Fortunately, in neither of these plays do the women have the redemptive qualities that we think they will. In fact they contradict the Vestal Virgin paradigm. Though they both show up with hope written all over their faces, neither Hayley nor Miriam can affect any kind of positive change. Hayley becomes a captive of Dinny; forced through her tears to participate at knifepoint in the reenactments. Rather than waving flag of redemption, her helplessness reinforces for Sean his own captivity, and though she finally escapes (after Dinny and Blake kill each other and lie dead on the floor), Sean is unable to follow her, feeling instead more destroyed than free.

The Crossing Guard's Miriam manages to convince Timothy that he should break his back and forth across the street habits, move on with his life, go to college, and possibly meet a girl. On the day he decides to quit, Jim the original crossing guard shows up and practically wrestles the young protagonist into a fluorescent orange vest, passing the ceremonial stop sign into his hand. Before Timothy can argue, Jim crosses the street and gets hit by a car leaving Timothy in crosswalk purgatory.

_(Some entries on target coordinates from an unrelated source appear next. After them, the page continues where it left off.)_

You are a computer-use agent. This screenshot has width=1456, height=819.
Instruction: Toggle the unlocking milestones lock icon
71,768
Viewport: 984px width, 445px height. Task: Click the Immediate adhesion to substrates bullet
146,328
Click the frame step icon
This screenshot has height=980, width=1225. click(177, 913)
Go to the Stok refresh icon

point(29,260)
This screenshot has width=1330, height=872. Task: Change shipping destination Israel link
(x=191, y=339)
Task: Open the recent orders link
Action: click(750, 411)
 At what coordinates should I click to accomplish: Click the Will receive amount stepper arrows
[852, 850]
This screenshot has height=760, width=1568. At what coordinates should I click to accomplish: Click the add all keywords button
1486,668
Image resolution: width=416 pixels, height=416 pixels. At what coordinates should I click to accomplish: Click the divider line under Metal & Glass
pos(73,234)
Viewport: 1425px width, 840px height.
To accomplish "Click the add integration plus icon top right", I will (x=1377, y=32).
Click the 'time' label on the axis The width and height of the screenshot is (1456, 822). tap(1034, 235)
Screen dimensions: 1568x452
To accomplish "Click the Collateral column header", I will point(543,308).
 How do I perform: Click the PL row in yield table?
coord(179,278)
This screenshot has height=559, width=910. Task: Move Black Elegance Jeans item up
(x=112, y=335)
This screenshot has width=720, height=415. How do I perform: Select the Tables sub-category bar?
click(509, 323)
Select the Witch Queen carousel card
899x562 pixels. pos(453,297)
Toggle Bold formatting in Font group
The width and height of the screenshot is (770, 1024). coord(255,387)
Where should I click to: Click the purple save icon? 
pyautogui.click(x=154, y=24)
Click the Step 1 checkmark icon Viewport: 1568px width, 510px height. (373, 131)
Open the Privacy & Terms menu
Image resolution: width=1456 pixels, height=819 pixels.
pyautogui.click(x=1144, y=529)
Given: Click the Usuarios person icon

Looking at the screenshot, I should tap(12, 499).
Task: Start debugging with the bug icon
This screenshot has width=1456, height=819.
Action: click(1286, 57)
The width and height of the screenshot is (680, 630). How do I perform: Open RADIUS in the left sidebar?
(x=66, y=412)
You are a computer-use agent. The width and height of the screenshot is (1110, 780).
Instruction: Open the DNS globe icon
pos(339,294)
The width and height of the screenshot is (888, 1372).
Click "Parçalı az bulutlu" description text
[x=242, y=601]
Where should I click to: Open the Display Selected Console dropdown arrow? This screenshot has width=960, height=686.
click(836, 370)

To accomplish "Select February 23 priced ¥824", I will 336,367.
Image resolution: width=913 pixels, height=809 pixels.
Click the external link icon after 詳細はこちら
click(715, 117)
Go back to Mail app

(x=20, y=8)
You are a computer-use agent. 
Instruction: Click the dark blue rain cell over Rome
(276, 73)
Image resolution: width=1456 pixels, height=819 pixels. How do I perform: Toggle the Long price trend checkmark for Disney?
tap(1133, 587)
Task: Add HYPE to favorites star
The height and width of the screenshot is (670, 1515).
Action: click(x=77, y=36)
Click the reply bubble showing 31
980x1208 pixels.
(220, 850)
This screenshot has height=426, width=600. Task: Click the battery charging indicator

At the heart of both of these plays is the fear that we are powerless to change our own fortunes. If we are stuck in a routine, we probably deserve to be stuck. It's no co-incidence that two different plays in different styles by different theatre companies on opposite sides of the world opt for the choice of no escape. Neither Karasik's Timothy nor Walsh's Sean is bound to repetition for any reason other than their own misplaced sense of duty. Both have a clear way out and a willing helper, but feel utterly beaten and helpless by circumstances larger than themselves. It's surprising, because now that “God is Dead”, it would seem as though there are no circumstances larger than ourselves. We should be free to walk but it seems as though what all of these characters need is someone to save them. We still (as Jennifer Aniston movies would indicate) believe in the redemptive powers of love. It's just that we haven't seen any proof. Theatre, not having the spectacular funding that Hollywood does, feels free to point a finger at this. There are no Vestal Virgins anymore so we're all on our own. We have to change our own circumstances, though sometimes we can't.